Eugenio Montejo nació en 1938 y murió en 2008, cuatro meses antes de cumplir setenta años. Se fue muy pronto, sin despedirse, sin cerrar el diálogo que tuvimos. ¿Cómo honrarlo? ¿Cómo retribuirle todo lo que nos dejaba a diario? En 2014, recuerdo, me senté con Aymara Montejo, su esposa, en el café del Rey David: tenía yo el vago impulso de proponerle un proyecto de Obra completa, pues su obra poética, sin duda, se crecía entre nosotros hasta ser la más grande del siglo, junto a la de Rafael Cadenas. Para entonces, con muchas dudas en el corazón, yo contaba con apenas dos aliados: mi querido Miguel Gomes, cómplice de muchas empresas editoriales, y mi también querido Manuel Borrás de Pre-Textos, casa editorial en la que Eugenio venía publicando sus libros de los últimos veinte años. Mi propuesta ha debido sonar un poco temblorosa, pues era más deseo que certeza. Miguel y yo comenzamos a trabajar, él desde Connecticut y yo desde Caracas, con la sensación de que la tarea era enorme y los resultados escasos: el Eugenio ensayista, por ejemplo, había dejado sembrado en revistas y suplementos iberoamericanos tantos artículos y reflexiones como los recogidos en sus dos libros efectivamente publicados: La ventana oblicua y El Taller blanco; al mismo tiempo, la familia de los heterónimos crecía en nombres y nuevos libros, que fuimos descubriendo en sus archivos personales gracias al empeño de Aymara. Hacia 2017 Miguel y yo decidimos incorporar al equipo editor a la poeta y editora Graciela Yáñez Vicentini, quien ya nos ayudaba haciendo transcripciones de originales: en Graciela no sólo encontramos un entusiasmo sin límites sino a una verdadera y apasionada montejiana. A partir de allí comenzamos a trabajar a mejor ritmo, nos distribuíamos las tareas, ampliamos las consultas, hicimos un arqueo por todas las revistas del continente buscando huellas de Eugenio, descubrimos valiosos archivos gráficos, logramos juntar un grupo de colaboradores en varias latitudes que nos daban pesquisas claves. Sólo el trabajo final de la bibliografía, que debemos en gran medida a Graciela, significó años de recaudos y pesquisas.

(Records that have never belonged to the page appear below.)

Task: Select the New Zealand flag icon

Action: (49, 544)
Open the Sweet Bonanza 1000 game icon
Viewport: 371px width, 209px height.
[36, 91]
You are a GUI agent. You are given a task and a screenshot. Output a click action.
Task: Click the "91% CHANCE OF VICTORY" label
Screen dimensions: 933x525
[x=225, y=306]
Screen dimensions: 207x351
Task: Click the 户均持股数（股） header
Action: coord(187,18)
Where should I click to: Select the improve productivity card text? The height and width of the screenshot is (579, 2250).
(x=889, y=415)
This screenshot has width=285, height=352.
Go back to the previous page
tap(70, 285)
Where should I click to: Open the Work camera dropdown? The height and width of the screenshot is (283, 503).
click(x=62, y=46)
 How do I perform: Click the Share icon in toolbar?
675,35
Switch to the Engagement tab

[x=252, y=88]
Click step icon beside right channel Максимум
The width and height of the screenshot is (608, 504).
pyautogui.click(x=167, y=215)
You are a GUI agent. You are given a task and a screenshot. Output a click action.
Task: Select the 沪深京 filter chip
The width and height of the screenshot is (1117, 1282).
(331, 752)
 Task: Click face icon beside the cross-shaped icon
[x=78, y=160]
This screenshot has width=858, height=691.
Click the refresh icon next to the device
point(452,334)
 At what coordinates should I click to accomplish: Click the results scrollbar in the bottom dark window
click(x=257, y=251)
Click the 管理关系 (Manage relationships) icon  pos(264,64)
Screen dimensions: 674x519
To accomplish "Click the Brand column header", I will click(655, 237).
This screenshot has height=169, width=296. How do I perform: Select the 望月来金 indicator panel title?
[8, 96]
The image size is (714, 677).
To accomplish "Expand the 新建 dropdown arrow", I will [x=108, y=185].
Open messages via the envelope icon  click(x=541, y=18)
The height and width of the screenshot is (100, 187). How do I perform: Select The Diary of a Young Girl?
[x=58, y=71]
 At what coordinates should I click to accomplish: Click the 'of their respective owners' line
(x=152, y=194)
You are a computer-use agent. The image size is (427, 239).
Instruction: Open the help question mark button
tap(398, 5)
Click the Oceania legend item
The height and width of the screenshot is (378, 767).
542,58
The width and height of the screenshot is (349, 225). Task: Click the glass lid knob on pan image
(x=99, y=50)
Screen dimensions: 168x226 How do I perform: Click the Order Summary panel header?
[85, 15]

En 2021 salió el primer tomo de esta Obra Completa dedicada a la poesía del maestro, en 2022 salió el segundo dedicado a los ensayos, y en octubre de 2023, hace apenas cinco meses, el tercer y último tomo de los llamados colígrafos, título que le dio Eugenio a los imaginarios discípulos de Blas Coll, el tipógrafo un poco cascarrabias de Puerto Malo. Han sido diez años de compromiso que cerramos hoy en la madrileña Librería Alberti. Seguimos en la Plaza Las Delicias, en medio de árboles renegridos, juntando los caminos de viejos poemas, sintiendo el viento que sopla las hojas, oyendo las voces que se propagan. Hemos sembrado la obra del maestro para que perdure siempre entre nosotros.